EXERCISE INPUTS:
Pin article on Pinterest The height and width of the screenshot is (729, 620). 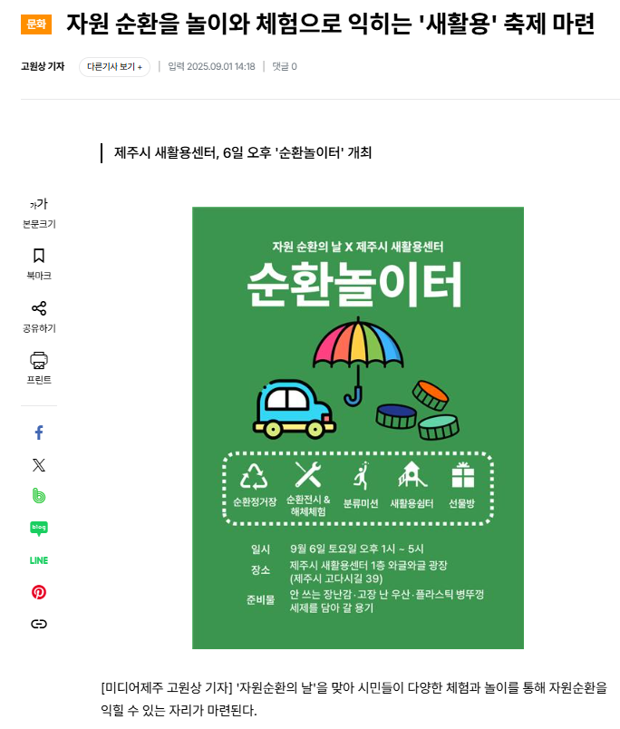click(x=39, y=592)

* * *

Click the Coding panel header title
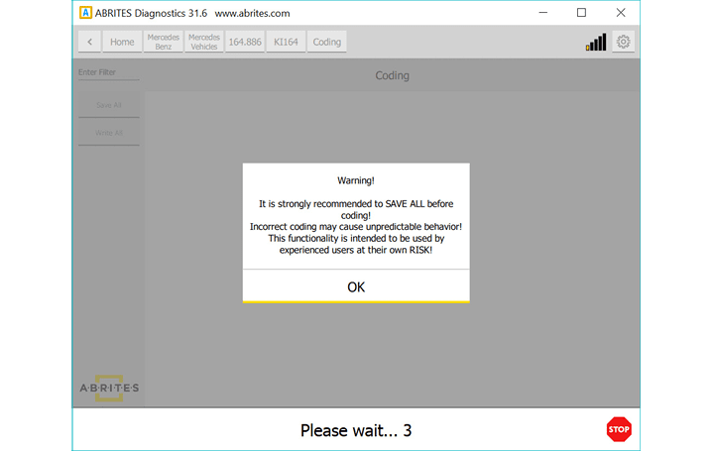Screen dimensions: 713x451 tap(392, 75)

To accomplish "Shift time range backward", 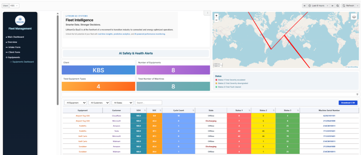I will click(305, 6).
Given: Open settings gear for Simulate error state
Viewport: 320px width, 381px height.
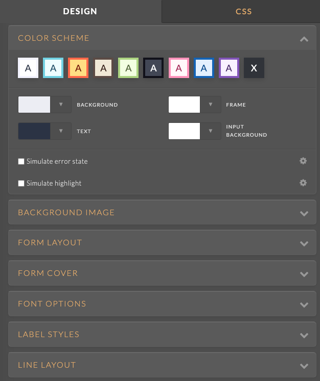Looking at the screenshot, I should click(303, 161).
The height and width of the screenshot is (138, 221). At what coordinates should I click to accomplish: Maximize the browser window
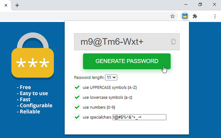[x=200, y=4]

GIVEN REQUEST: Rewrite the listing lines from the one containing "Given: Open settings" through the one containing "[x=200, y=4]" as a Markdown table with two columns, Row and Line, skipping any blank lines and leaving out the pictures.

TASK SOLUTION:
| Row | Line |
|---|---|
| 1 | Given: Open settings gear for Simulate error state |
| 2 | Viewport: 320px width, 381px height. |
| 3 | Looking at the screenshot, I should click(303, 161). |
| 4 | The height and width of the screenshot is (138, 221). At what coordinates should I click to accomplish: Maximize the browser window |
| 5 | [x=200, y=4] |